**What is needed:** Continue the article on the Lancet and Financial Times Commission report on digital health, picking up after its final sentence.

**Document section:**
====

There is an urgent need to orient digital health priorities towards the establishment of strong health and wellbeing foundations from an early age.
Addressing the role of digital technologies as determinants of health in early childhood was seen as crucial for reducing the social and economic burdens of disease in later life.
The report proposed several action areas, viewed as game changers in shaping health futures in a digital world.
These included making sure that decision makers, health professionals and researchers strongly valued digital technologies as important determinants of health. This in turn would lead to a governance architecture ensuring trust in digital health and regulating powerful players and organisations.
There were calls for a new approach to the collection and use of data in order to protect the individual’s rights, and the requirement for strong ownership of digital health rights and transparent investment roadmaps.
WHY IT MATTERS
Integration of digital platforms has the potential to bring about long-term benefits and the governance of digital technologies in health and health care needed to be driven by public purpose, not private profit - according to the report. Furthermore, it also recommended a greater push to increase public trust of the digital health ecosystem.
Opportunities offered by digital technologies and data also needed to be harnessed in support of public health and Universal Health Coverage.
THE LARGER TREND
Authors of the Lancet and Financial Times Commission said it was intended as a wakeup call for health and digital policymakers on the future realities of the digital health landscape.

====

**Source material:**
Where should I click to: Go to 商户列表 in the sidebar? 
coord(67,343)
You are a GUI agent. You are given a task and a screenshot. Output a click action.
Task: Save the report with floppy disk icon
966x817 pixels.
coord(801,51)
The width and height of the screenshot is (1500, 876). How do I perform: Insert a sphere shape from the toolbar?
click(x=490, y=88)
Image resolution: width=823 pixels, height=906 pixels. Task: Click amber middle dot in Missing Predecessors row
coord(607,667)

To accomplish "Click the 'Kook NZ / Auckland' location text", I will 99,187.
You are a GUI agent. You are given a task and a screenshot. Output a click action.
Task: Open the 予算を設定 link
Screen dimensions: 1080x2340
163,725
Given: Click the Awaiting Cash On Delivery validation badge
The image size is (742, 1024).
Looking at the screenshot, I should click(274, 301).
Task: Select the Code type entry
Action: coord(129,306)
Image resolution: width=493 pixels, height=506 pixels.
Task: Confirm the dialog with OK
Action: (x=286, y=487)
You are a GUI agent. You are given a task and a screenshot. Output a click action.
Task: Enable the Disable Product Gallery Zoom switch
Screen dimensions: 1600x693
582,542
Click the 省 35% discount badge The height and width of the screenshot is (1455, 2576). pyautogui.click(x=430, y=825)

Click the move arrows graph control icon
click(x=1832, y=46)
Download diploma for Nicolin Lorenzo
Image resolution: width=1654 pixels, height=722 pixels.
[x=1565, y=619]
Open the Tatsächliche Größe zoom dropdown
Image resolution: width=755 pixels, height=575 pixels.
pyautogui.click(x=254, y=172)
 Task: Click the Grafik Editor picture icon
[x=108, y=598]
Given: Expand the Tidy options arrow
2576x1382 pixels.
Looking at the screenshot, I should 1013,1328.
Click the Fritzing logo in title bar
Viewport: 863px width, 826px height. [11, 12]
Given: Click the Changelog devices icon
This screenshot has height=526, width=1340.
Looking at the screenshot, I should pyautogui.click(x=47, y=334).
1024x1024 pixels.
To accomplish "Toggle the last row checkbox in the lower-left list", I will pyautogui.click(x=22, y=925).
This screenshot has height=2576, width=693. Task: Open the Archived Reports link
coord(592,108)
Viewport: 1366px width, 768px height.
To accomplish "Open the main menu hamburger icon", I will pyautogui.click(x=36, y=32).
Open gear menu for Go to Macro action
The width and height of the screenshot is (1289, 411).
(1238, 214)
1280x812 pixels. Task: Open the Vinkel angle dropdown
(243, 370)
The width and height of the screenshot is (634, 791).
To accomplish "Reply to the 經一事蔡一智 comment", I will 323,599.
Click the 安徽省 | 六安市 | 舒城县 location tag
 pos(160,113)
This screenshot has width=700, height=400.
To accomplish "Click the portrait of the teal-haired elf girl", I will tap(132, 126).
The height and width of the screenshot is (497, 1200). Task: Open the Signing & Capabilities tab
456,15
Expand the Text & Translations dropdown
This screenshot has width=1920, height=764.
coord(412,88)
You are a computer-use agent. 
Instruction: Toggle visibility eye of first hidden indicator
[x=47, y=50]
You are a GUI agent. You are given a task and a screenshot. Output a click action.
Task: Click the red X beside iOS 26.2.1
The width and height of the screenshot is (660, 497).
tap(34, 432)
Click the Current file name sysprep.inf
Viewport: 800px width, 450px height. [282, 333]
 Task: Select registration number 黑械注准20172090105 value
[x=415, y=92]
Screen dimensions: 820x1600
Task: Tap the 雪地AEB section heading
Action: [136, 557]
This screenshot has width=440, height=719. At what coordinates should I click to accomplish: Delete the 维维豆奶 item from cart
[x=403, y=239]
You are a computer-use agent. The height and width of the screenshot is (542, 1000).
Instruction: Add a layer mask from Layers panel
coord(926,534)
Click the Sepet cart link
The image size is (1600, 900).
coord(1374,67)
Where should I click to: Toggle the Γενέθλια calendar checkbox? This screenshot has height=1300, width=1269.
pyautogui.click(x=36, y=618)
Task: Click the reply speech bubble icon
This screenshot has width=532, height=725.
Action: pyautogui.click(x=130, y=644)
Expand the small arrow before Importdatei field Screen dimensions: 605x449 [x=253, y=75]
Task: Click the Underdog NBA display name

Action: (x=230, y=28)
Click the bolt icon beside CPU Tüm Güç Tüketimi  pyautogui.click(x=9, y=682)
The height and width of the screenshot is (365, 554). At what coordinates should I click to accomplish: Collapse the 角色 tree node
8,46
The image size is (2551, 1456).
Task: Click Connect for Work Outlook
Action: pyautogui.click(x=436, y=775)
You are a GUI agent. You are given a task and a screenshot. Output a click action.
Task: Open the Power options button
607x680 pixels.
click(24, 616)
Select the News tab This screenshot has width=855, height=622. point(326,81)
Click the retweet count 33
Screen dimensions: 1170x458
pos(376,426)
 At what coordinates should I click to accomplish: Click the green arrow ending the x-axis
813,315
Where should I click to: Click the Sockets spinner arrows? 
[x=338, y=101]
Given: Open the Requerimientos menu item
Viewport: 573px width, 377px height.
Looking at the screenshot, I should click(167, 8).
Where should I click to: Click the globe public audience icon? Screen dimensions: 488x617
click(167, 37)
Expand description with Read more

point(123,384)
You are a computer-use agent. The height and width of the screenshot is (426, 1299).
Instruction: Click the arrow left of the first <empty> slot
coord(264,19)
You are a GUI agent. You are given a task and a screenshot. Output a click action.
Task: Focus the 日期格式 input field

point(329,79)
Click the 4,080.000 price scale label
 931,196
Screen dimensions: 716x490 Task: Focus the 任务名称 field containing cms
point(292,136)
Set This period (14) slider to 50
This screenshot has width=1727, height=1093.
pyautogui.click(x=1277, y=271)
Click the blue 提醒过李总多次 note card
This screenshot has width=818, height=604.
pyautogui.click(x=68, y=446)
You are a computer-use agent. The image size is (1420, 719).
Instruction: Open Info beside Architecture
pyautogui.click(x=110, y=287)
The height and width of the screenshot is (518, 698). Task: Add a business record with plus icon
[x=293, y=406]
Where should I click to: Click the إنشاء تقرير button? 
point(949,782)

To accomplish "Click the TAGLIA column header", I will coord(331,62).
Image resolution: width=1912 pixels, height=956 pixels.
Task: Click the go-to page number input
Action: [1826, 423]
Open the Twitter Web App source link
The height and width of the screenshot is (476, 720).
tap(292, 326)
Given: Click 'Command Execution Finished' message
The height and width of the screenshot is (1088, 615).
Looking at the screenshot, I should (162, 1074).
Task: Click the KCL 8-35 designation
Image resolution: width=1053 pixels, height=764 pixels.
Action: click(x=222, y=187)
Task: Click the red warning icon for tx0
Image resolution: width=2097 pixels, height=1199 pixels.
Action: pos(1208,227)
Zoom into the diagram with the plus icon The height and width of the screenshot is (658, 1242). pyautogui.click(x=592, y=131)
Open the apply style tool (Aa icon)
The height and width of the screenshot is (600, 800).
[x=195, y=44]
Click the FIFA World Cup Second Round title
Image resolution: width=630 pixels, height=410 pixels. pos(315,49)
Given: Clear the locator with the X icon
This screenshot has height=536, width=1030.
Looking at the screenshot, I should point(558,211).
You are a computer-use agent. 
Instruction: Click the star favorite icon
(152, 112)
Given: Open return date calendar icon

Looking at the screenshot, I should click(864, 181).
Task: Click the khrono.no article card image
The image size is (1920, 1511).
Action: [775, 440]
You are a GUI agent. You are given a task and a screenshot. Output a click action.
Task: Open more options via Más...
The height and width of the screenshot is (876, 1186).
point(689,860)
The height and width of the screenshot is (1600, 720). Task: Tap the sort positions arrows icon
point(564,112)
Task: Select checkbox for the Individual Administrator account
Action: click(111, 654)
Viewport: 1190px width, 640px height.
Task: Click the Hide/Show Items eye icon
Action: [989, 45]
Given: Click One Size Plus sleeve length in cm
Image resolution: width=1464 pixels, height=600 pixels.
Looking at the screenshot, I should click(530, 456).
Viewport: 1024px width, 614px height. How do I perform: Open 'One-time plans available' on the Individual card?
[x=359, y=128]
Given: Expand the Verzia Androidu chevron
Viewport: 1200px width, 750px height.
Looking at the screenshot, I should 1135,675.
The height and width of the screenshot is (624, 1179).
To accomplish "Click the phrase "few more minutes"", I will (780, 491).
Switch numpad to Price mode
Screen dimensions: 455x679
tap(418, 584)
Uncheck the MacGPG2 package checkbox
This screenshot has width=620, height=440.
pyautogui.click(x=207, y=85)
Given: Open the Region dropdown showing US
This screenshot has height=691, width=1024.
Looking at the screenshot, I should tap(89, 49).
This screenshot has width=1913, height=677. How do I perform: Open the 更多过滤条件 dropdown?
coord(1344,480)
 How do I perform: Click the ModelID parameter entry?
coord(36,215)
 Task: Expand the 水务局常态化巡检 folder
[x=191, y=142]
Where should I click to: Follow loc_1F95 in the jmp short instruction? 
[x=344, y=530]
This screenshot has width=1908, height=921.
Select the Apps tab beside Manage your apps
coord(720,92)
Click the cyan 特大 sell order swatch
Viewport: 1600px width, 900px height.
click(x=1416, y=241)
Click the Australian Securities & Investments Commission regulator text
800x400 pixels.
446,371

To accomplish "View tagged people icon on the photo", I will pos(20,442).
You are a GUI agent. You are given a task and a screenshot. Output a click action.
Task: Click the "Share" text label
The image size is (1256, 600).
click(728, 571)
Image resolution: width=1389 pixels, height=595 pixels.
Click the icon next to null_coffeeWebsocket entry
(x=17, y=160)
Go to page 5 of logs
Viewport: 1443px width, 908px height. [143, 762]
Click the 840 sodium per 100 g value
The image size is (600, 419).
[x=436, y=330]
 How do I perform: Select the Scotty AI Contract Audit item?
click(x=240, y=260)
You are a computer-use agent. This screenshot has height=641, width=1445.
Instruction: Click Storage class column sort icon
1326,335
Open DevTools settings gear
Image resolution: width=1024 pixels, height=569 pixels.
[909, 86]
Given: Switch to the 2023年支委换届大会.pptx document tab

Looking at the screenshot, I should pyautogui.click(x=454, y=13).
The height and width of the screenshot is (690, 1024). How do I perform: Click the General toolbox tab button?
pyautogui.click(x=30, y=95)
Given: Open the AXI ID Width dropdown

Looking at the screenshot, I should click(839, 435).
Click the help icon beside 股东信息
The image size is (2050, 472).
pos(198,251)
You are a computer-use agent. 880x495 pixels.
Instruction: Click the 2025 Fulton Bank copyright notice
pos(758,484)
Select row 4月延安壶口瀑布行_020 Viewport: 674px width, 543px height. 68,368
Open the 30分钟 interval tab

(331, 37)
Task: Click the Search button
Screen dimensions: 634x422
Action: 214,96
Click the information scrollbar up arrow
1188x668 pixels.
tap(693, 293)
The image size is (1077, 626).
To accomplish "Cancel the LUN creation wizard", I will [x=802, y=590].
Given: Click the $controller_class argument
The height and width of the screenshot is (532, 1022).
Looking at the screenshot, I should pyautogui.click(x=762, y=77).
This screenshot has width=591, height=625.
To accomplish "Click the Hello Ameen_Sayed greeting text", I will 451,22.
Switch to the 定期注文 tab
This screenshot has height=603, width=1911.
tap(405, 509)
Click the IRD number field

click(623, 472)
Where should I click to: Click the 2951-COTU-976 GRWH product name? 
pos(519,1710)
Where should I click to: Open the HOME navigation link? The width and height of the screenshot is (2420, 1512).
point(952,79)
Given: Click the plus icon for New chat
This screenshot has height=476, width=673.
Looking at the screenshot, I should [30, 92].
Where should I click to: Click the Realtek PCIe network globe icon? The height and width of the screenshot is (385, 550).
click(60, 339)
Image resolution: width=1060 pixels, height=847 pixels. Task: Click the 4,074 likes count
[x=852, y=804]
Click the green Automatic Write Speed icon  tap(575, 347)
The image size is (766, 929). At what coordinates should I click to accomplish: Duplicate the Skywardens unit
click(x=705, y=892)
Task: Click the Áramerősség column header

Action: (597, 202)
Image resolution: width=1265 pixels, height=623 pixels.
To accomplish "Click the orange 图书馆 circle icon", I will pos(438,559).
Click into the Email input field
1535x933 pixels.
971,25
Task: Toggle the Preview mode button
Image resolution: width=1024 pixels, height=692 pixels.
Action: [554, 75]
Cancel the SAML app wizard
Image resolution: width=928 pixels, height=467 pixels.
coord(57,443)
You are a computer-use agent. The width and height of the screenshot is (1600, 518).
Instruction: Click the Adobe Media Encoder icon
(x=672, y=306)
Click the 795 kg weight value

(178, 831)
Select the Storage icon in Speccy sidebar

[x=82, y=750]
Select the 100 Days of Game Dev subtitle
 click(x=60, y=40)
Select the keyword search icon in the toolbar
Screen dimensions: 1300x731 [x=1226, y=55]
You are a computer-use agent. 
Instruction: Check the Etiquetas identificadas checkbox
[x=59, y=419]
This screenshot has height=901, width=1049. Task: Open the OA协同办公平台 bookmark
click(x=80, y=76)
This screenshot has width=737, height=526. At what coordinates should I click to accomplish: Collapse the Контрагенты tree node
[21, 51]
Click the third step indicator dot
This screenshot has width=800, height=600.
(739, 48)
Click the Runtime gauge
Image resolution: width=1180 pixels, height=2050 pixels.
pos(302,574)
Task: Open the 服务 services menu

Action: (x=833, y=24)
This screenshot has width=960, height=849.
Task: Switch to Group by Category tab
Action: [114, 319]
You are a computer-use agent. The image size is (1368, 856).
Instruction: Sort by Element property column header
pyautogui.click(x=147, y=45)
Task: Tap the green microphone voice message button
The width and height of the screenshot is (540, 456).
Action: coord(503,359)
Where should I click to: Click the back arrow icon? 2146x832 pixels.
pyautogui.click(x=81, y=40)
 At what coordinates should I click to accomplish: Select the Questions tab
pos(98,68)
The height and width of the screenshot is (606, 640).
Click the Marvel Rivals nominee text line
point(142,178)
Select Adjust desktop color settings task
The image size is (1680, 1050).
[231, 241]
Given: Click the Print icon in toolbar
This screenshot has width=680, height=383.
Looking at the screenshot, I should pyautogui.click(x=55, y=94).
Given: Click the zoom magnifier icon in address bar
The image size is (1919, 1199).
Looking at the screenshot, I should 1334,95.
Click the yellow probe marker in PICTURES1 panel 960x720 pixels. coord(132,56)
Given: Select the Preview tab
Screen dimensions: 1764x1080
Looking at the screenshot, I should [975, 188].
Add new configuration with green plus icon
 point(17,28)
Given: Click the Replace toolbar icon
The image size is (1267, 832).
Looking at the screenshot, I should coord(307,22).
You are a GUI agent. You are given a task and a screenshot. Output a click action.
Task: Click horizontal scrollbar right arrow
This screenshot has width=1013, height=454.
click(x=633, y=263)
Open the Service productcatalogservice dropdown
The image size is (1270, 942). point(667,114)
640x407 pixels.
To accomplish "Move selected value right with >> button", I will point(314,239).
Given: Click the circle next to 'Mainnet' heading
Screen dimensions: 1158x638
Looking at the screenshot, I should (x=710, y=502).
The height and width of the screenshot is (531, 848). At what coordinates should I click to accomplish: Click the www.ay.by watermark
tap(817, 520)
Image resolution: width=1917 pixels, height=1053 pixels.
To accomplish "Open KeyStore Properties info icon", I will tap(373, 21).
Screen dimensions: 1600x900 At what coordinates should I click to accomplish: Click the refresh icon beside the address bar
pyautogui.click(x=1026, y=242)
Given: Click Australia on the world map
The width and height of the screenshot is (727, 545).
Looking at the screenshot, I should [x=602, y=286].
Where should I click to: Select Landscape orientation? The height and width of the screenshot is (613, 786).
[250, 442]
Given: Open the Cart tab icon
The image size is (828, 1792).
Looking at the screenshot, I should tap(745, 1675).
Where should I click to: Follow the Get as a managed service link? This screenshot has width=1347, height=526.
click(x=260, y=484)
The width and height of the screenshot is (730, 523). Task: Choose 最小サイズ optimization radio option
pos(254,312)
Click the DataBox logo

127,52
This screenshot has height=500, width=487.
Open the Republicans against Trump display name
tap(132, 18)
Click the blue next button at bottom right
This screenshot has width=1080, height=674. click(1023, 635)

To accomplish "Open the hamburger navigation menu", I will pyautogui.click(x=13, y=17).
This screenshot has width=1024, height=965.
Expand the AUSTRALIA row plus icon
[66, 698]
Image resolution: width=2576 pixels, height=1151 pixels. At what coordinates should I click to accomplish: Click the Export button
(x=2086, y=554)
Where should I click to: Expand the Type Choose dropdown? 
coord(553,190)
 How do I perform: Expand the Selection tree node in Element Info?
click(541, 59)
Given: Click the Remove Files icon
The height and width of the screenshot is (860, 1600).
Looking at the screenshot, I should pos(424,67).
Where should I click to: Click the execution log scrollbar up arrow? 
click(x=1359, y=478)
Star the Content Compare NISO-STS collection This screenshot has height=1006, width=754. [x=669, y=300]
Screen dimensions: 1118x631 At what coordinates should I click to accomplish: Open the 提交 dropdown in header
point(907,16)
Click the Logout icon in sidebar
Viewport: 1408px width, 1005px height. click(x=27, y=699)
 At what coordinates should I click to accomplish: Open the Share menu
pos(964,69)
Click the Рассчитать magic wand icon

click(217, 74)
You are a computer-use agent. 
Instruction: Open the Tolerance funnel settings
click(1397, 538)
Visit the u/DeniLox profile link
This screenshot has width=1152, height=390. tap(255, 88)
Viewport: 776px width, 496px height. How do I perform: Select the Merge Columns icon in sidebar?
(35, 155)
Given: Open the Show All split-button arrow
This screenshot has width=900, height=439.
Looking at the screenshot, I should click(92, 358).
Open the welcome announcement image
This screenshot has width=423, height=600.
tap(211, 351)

====

**Result:**
Major technology companies have now expanded into the health sector. Facebook, Amazon and Alibaba have all developed mobile phone-based health records, with many more developments in the near future. The report stated that tech companies have embedded themselves into health systems, and will become an integral part of the healthcare network and infrastructure.
ON THE RECORD
Professor Ran Balicer, one of the authors of the report and chief innovation officer at Israel's Clalit Health Services, said of the findings: "A huge opportunity to reach the key goals that WHO is striving for. We need a governance structure that promotes trust in digital health and innovations and affordability for all. If they are not well governed or steered it may actually steer us away from universal healthcare coverage.
“The availability of digital health data is becoming a crucial cornerstone of enabling the implementation of digital solutions. We need to govern the use of these data in the spirit of data solidarity while preventing harm and misuse of data.
“Security and data privacy is also very important and there needs to be a process by which people voluntarily select how their data is used and for what purposes," Balicer concluded.